Have you considered using MySQL's REPLACE string function to change the offending strings into apostrophes, or whatever? You may be able to put together the "string to be replaced" part e.g. by using CONCAT on CHAR calls...

Alex Martelli
I started out using str_replace to replace the offending strings, but it slowed the script down too much ($value = str_replace('’', "'", $value); where ’ is the asci representation of the offending smart single quote). Can you clarify what you mean by CONCAT on CHAR calls?
Andrew Swift
I suggested doing the REPLACE in SQL, and using CONCAT(CHAR(...),... to compose the substring you're trying to replace, byte by byte.
Alex Martelli
+4  A: 

Glibc (and the GNU libiconv) supports //TRANSLIT and //IGNORE suffixes.

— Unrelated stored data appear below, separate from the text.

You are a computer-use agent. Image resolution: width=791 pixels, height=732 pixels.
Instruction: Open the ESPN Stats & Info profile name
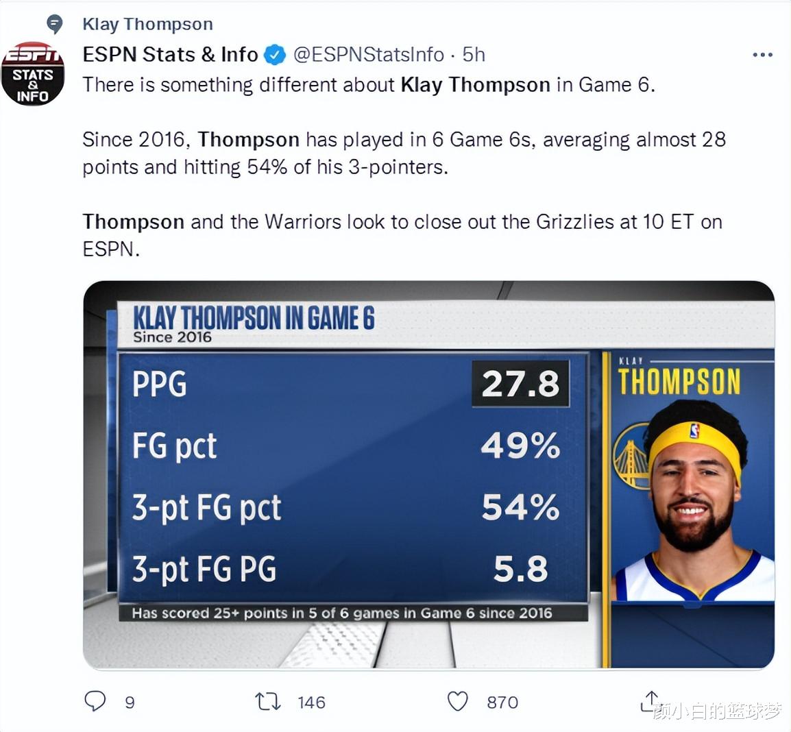(x=170, y=54)
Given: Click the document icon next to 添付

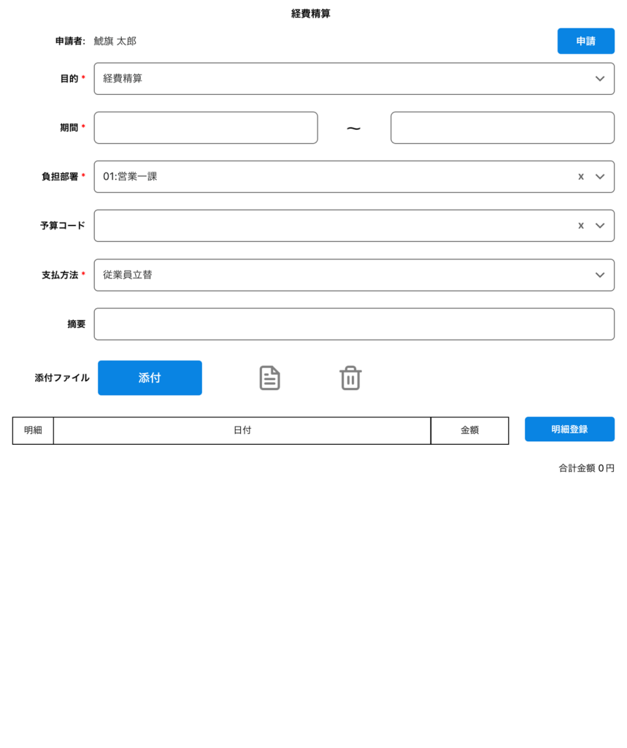Looking at the screenshot, I should point(269,378).

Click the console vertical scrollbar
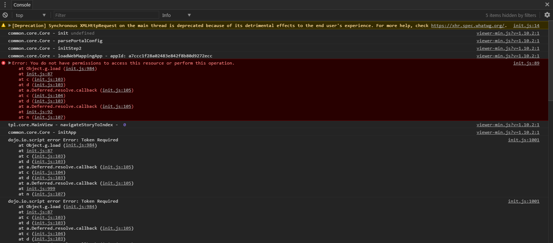pyautogui.click(x=550, y=61)
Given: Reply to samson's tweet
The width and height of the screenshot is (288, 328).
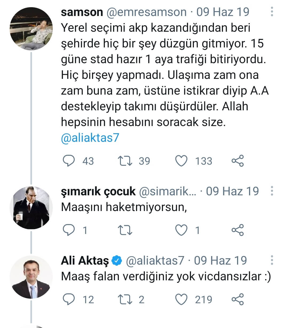Looking at the screenshot, I should point(69,161).
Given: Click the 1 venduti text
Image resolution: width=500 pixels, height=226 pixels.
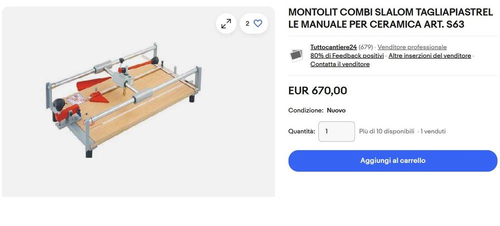Looking at the screenshot, I should pos(433,131).
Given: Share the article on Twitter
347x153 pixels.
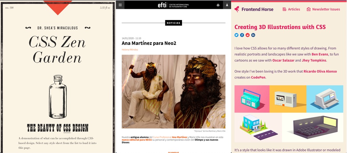Looking at the screenshot, I should click(237, 35).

Thus, on Linux, this works just fine:

$ echo $'\xe2\x80\x99'
’
$ echo $'\xe2\x80\x99' | iconv -futf8 -tiso8859-1
iconv: illegal input sequence at position 0
$ echo $'\xe2\x80\x99' | iconv -futf8 -tiso8859-1//translit
'

I'm not sure what iconv is in use by PHP, but the documentation implies that //TRANSLIT and //IGNORE will work there too.

ephemient